== TASK SET ==
(1) Decide whether each of the following statements agrees with the text on environmental law and the value of life. For each, answer yes or no and quote the words of the text that decide it. (a) Traditional laws recognized human life as the only form of value. (b) AWL gives no specific rules on the ethics of loving all creatures. (c) Life is the individual right that western laws respect least.
(2) Carry on the text about environmental law and the value of life from the point where it stops.

==== PROVIDED TEXT

Part of Environmental Laws is interested in resources. The view of nature is expressed through the economical exploitation and development of resources to realize continuable development, the absorbance of individual development into group advancement, and that of a certain century into a nation, the equal exploitation of resources in a two-dimensional time and space both vertical and horizontal, the back-to-simplicity idea of combination of man and nature, the idea to get in harmony with environment and exploit it in an non-destructive way, and the emphasis again on the inherent value of creatures and environment besides economic property. While AWL lays emphasis on the life, it shows intensively the respect, protection and charity towards life itself.

Either in ancient or modern times, domestic or overseas, life is one of the central values of culture. Life is the individual rights that the west laws respect most. Traditional laws limit the understanding of life to human life that was the only form of value recognized by laws. The most distinguished feature of the view of life in AWL is the consideration over the vitality and livelihood of all other creatures besides mankind. If the ethics recognizes only the principle of love to man, it cannot be standardized; if respecting is extended to all creatures, then the ethical scope is admitted to be infinite. AWL offers specific rules on the ethics of loving all creatures. It forces humans to show concerns about the life of surrounding animals, and offer humane helps to whoever needs humane treatment.

========
==== RAW DATA

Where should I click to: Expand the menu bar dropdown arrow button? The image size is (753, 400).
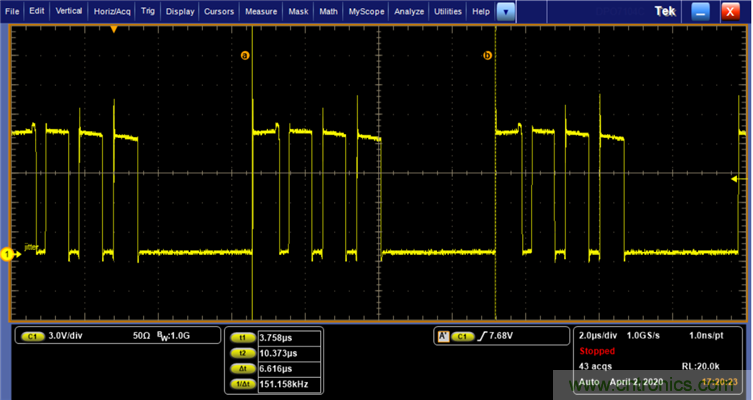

========

== RESULTS BY TASK ==
(1)
(a) Yes: "Traditional laws limit the understanding of life to human life that was the only form of value recognized by laws."
(b) No: "AWL offers specific rules on the ethics of loving all creatures."
(c) No: "Life is the individual rights that the west laws respect most."

(2)
The definition of animal in AWL is any creature except man that is able to sense pain, including mammals, birds, reptiles, amphibians, fish or other particular invertebrates. The criterion of the suffering shows further humanistic concern towards animals. The most essential care to life has risen to the concern about their misery and grief. Many other definitions in AWL express the same idea. For example, maltreatment is defined as any unnecessary and painful punishment, whether intentional or not. Another example, the definition of welfare is the extent of satisfaction to the requirement for physical, behavioral and psychological needs. The attention to the vital, physical and living state is the most humanized and ethical aspect in AWL.



It can be concluded from the above that from the view of Chinese legal system, AWL belongs to the category of Chinese Environmental Laws, but the idea and the social orders it tends to establish is different from other branches in Environmental Laws. Because of the view of life and more extensive humanity that make it more advanced in mind, and the irrelevance and even negative relation between animal welfare and economy, the social orders it will set up is a challenge to the present society filled with utilitarianism and practicalism, and is also one of the strengths to remedy nowadays social orders full of such harmful factors. (END)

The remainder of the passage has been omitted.